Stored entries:
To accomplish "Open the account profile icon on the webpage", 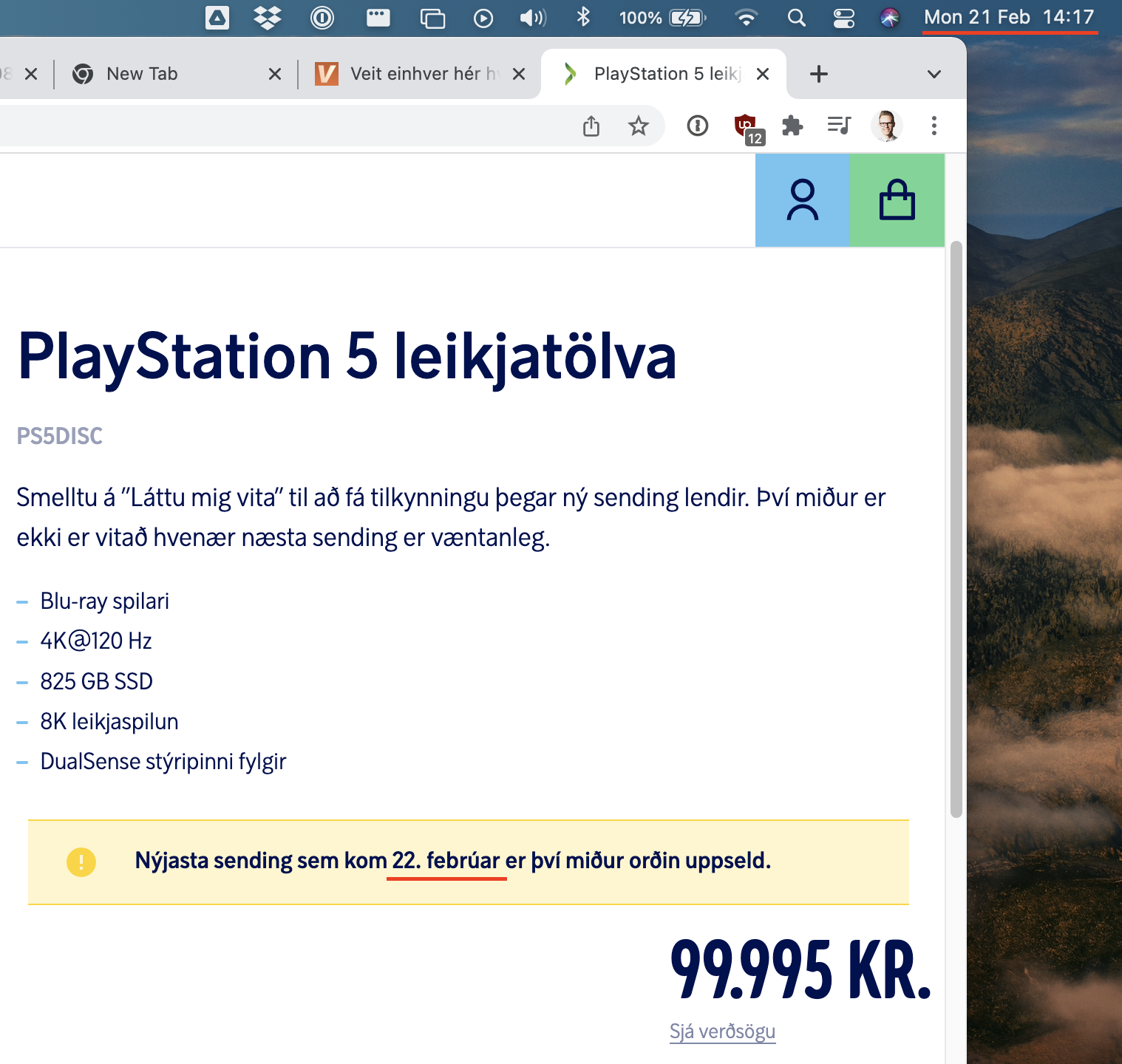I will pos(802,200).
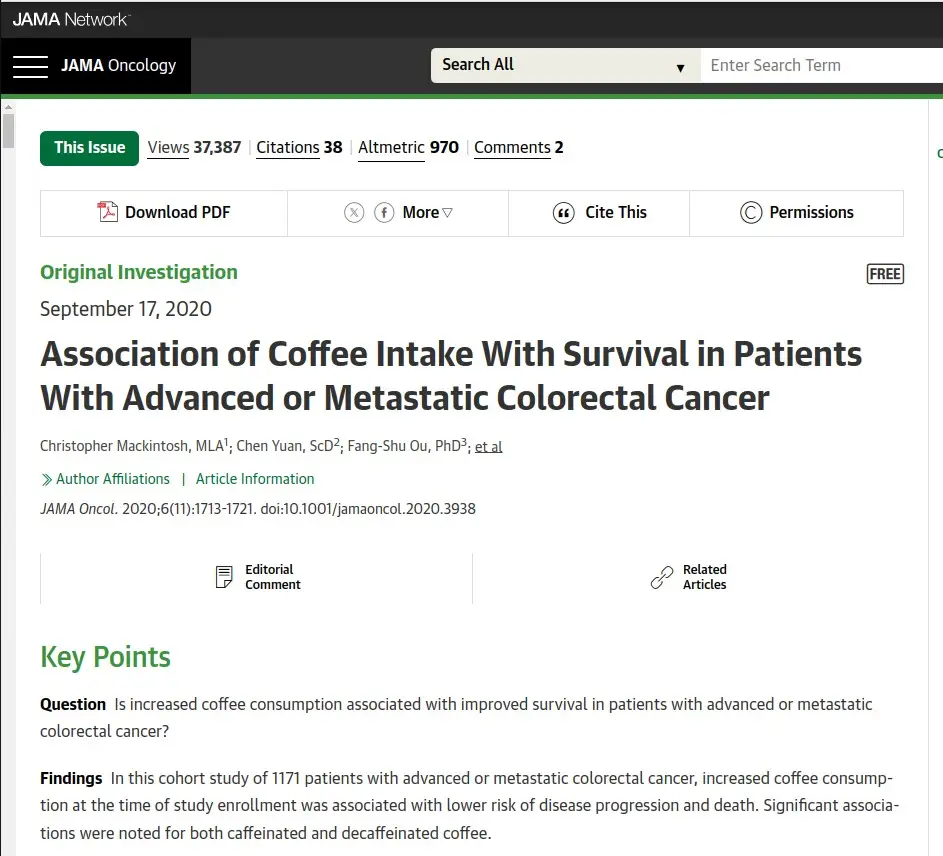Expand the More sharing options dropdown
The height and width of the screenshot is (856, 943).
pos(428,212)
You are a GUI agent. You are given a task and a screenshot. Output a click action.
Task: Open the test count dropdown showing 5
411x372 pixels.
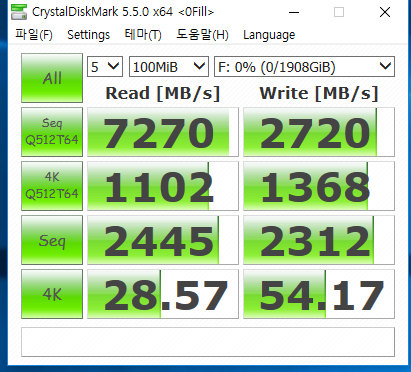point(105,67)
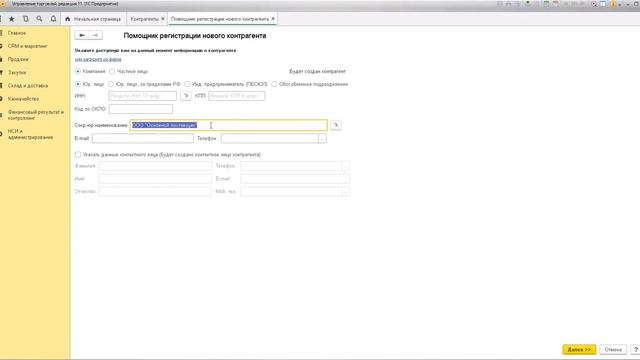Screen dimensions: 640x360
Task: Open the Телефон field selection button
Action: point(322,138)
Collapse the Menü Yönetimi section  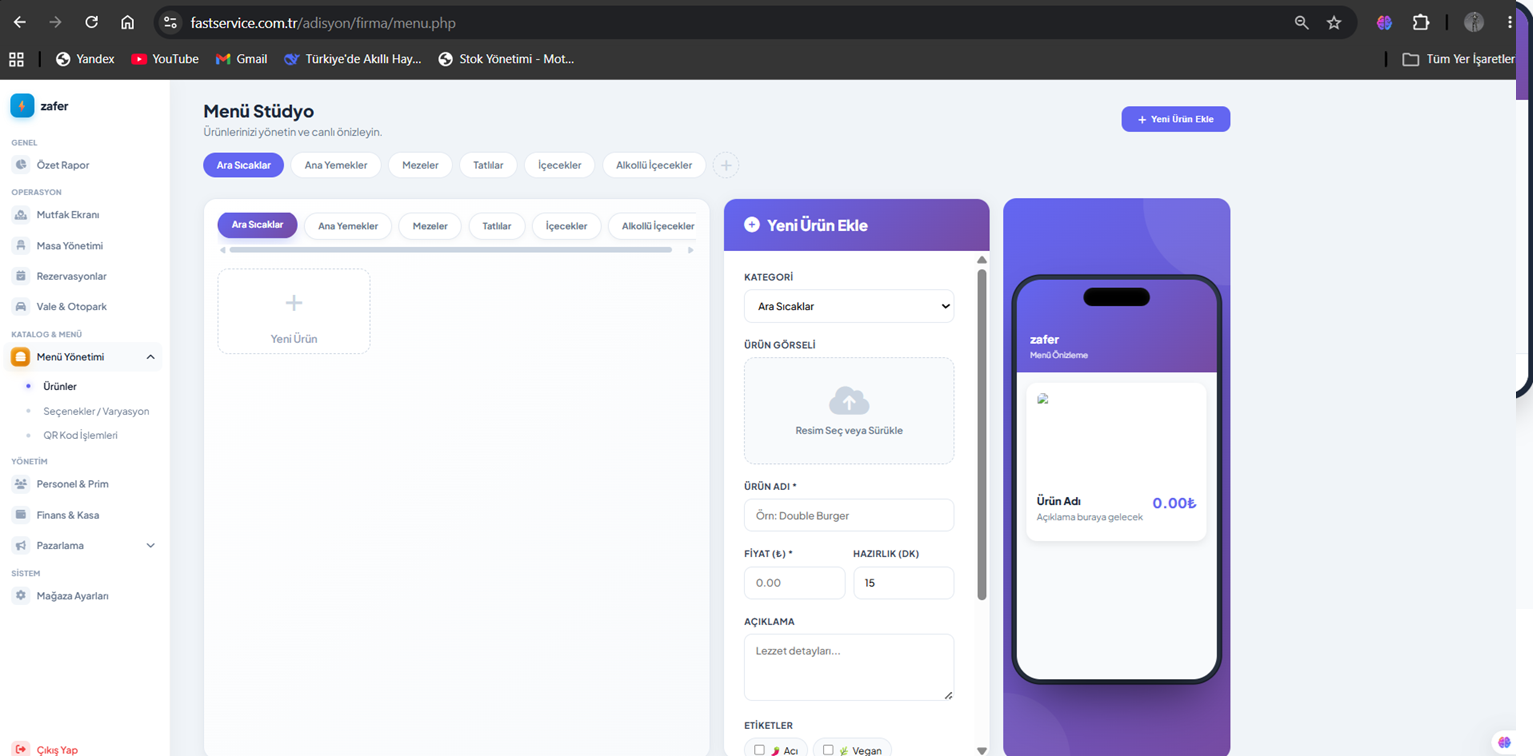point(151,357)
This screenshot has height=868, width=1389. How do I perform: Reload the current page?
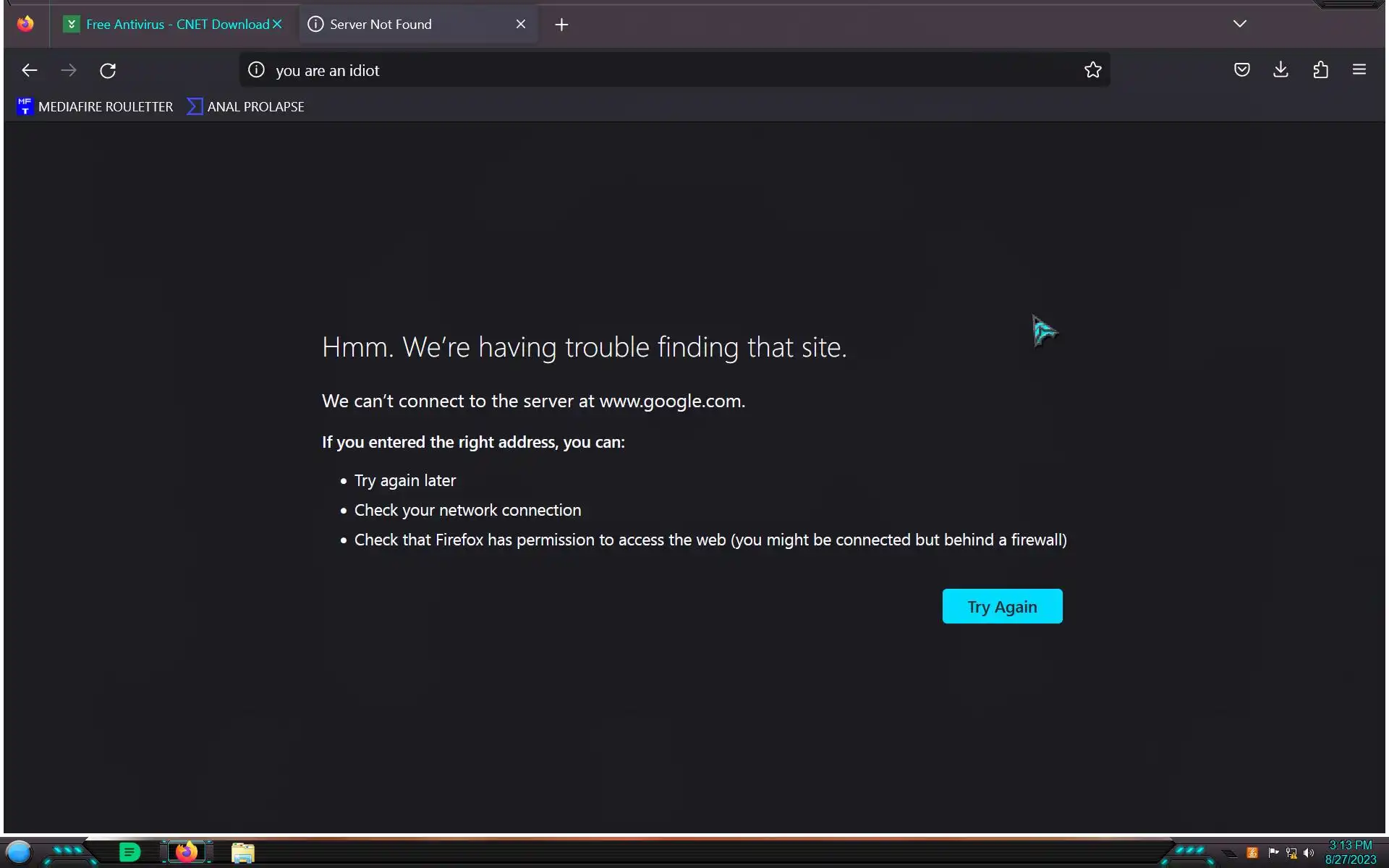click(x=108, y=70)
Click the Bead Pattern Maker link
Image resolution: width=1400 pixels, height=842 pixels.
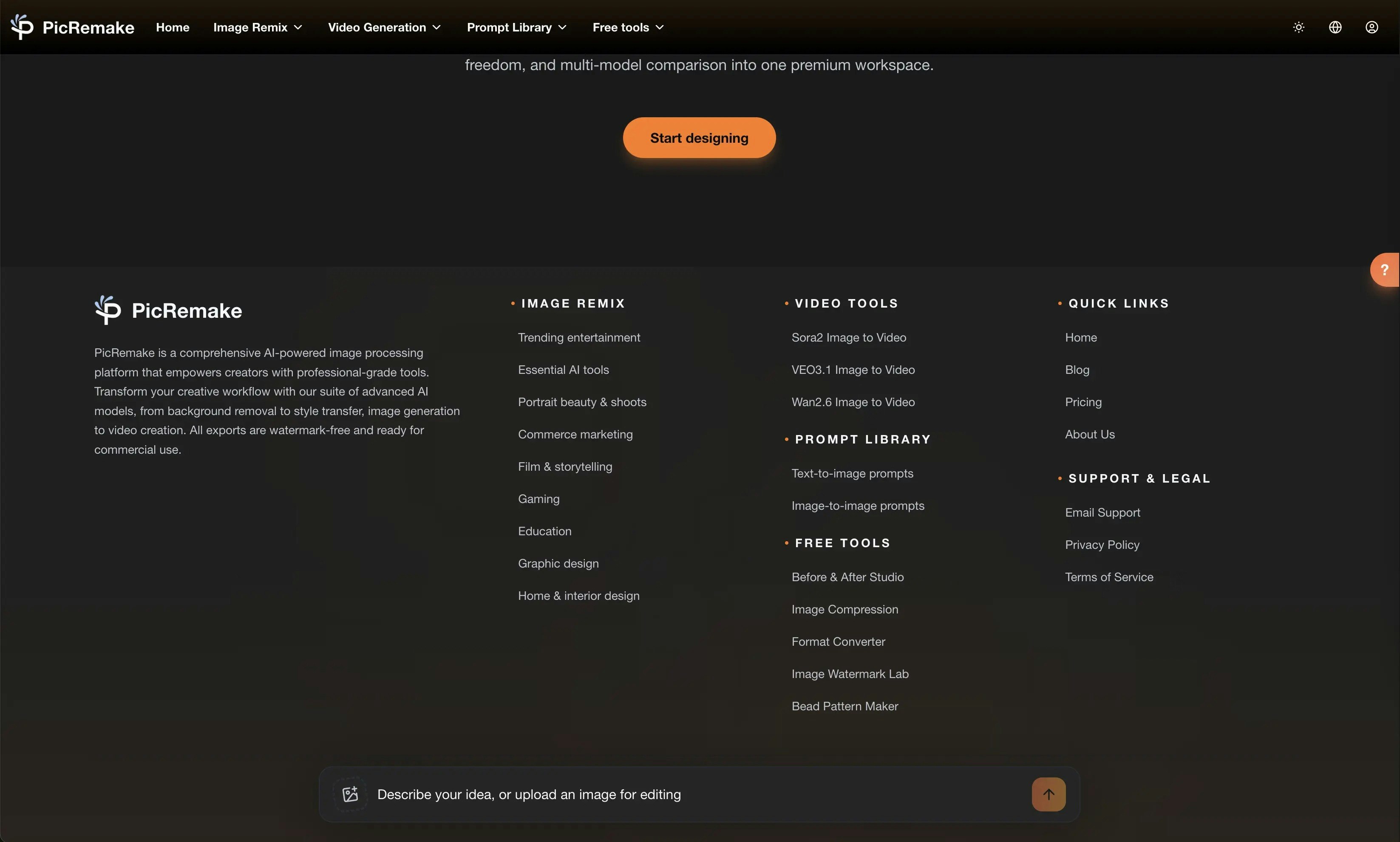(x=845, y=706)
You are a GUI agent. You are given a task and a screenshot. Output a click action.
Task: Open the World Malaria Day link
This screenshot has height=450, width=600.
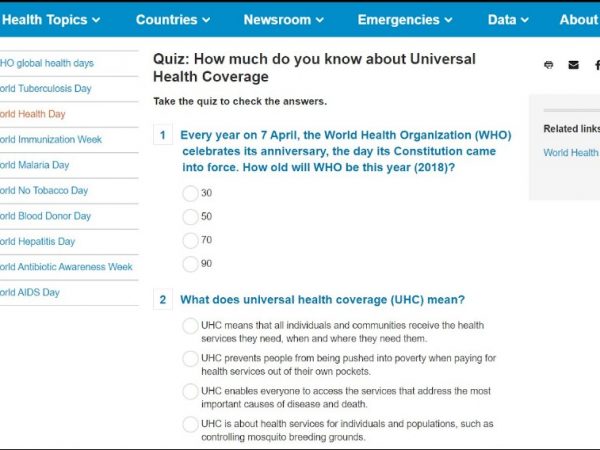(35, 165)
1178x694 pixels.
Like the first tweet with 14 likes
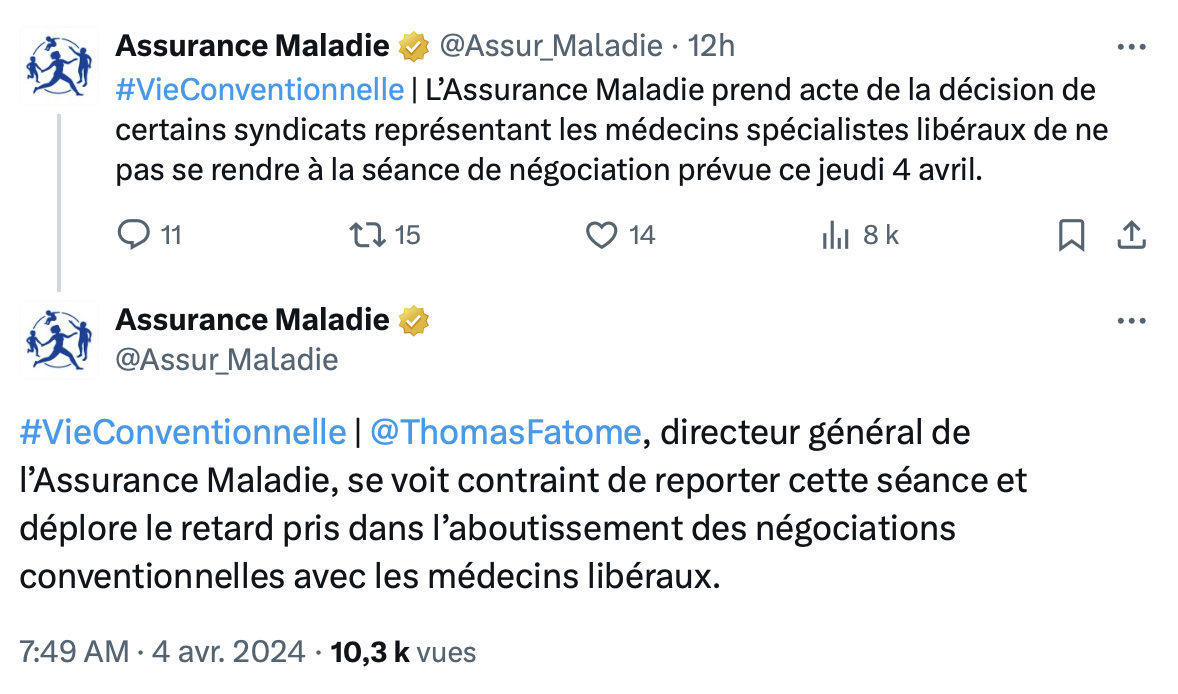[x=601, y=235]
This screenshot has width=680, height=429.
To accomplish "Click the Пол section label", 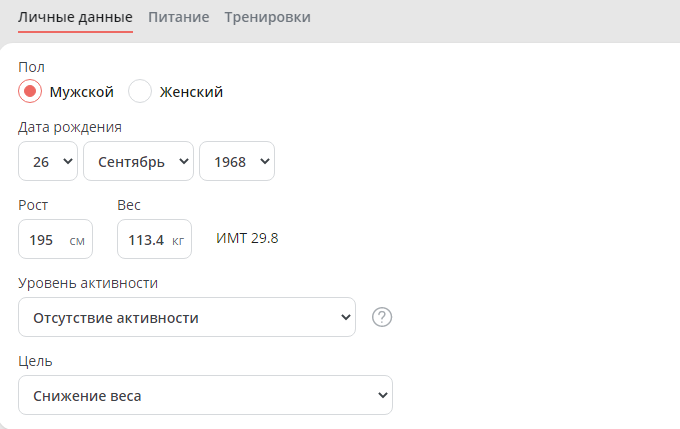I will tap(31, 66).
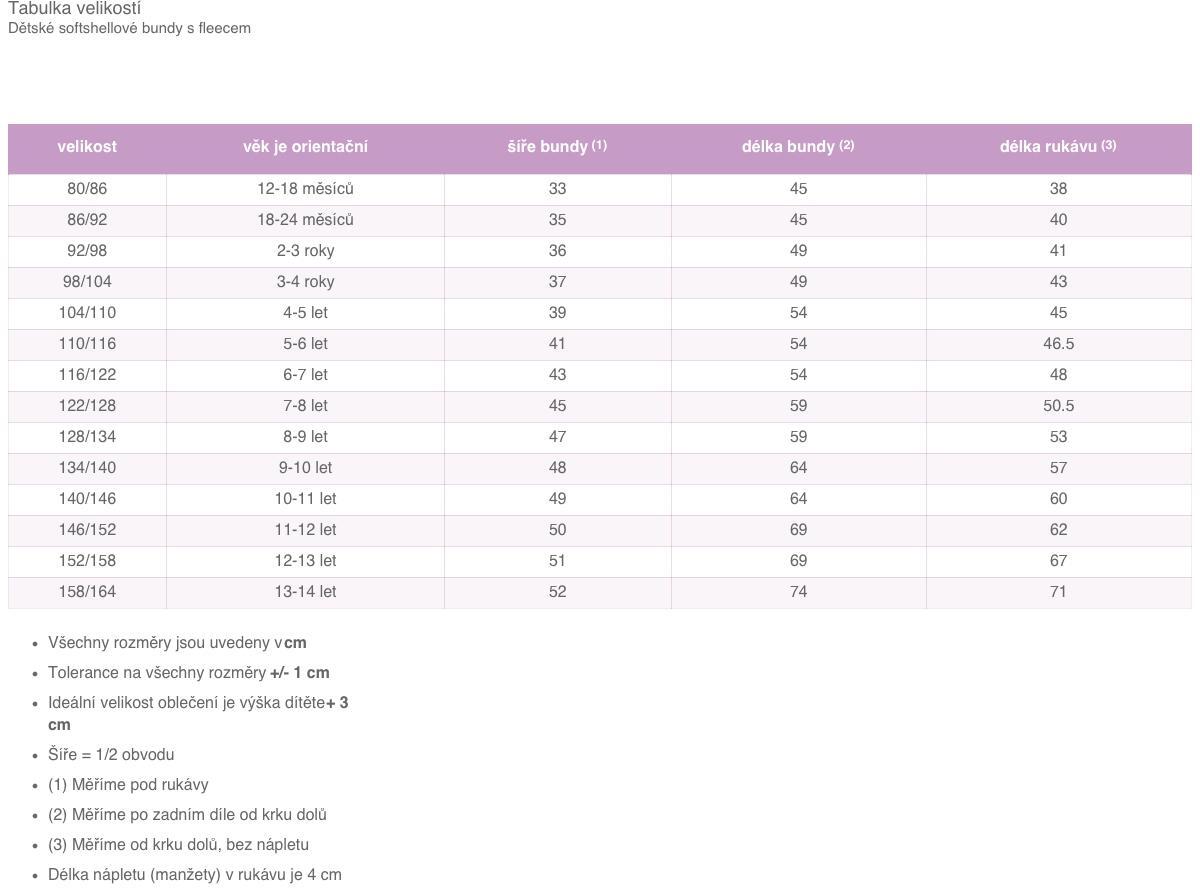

> Set problem
Pull out each line of the records that contains the string "width", and copy those lines in full.

> Response
The height and width of the screenshot is (856, 943).
This screenshot has height=868, width=1389. How do I perform: Reload the current page?
Image resolution: width=1400 pixels, height=842 pixels.
This screenshot has height=450, width=600.
This screenshot has width=680, height=429.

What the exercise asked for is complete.